Collection entries
--- START ---

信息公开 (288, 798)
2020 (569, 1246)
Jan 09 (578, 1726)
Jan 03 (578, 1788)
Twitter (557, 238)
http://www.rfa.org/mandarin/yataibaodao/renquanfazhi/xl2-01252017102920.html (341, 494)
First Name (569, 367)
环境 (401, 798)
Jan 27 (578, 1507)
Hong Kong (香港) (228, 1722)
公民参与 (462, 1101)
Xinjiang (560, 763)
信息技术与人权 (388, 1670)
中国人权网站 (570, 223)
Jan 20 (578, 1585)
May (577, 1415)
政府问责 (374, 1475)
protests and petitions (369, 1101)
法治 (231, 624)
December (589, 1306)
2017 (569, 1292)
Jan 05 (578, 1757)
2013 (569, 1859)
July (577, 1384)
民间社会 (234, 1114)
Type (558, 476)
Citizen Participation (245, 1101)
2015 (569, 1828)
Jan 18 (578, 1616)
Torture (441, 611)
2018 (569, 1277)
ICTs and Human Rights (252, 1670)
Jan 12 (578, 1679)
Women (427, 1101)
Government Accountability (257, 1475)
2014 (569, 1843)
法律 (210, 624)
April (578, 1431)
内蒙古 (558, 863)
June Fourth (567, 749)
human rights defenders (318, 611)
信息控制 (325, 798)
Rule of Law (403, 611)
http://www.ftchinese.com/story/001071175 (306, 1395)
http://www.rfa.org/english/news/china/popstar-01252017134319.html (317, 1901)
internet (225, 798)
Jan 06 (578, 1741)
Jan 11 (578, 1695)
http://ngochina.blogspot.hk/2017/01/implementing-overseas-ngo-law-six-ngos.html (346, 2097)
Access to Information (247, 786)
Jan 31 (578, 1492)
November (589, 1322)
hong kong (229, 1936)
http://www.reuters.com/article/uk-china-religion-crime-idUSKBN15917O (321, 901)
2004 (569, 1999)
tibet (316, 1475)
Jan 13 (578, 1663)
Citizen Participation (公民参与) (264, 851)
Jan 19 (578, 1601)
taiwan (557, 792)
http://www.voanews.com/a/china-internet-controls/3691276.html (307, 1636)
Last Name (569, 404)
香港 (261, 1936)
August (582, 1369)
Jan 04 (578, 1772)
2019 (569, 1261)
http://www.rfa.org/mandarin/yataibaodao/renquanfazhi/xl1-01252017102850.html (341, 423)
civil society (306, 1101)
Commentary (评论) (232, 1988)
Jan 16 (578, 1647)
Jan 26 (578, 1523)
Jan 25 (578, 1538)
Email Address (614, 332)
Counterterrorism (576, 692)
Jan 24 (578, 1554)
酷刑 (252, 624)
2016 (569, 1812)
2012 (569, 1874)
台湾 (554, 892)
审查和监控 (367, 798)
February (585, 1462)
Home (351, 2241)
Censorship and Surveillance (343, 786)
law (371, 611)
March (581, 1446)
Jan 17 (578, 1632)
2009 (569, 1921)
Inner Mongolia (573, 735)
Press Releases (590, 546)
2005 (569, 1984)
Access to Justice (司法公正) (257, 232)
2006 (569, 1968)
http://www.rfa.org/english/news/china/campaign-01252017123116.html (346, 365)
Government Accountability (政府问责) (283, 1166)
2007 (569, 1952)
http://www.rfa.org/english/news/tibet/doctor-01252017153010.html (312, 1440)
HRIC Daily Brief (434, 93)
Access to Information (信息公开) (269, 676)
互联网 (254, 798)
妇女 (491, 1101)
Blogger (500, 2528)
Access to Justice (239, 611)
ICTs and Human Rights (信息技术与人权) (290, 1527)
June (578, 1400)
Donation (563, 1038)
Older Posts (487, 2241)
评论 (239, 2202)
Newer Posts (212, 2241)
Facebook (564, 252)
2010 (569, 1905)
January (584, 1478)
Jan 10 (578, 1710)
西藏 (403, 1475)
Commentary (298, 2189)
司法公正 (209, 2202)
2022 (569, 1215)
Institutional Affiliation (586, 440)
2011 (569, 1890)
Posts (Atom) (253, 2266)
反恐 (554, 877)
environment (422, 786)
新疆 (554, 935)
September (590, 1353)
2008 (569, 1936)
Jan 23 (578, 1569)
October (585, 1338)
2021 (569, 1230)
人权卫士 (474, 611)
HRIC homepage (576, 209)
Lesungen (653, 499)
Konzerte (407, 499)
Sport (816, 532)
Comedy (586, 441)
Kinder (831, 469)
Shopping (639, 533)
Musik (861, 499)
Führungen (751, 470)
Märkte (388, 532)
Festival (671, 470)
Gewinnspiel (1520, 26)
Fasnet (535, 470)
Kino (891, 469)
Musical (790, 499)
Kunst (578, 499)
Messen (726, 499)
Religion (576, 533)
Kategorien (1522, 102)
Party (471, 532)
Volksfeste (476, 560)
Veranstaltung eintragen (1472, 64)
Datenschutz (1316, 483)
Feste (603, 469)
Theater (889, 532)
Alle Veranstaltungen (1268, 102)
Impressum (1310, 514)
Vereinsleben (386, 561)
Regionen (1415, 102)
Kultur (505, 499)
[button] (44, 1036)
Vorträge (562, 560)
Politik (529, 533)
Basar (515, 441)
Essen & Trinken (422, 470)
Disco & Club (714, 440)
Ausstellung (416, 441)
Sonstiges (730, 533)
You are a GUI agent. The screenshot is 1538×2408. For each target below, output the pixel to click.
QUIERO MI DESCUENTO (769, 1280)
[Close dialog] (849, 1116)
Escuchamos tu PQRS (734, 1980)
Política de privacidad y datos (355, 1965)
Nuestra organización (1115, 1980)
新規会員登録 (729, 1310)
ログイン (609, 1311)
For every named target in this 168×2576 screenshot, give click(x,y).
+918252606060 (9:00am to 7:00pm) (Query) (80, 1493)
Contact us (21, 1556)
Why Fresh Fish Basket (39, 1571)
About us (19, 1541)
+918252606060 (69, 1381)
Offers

--- END ---

_WHAT YOU NEED TO DO_. From the entries above, return each line with the word "click" in it.

_WRITTEN RESPONSE_.
You are a GUI agent. The screenshot is 1538×2408. For each target below, output the pixel to click.
For every named target in this 168×2576 screenshot, give click(x,y).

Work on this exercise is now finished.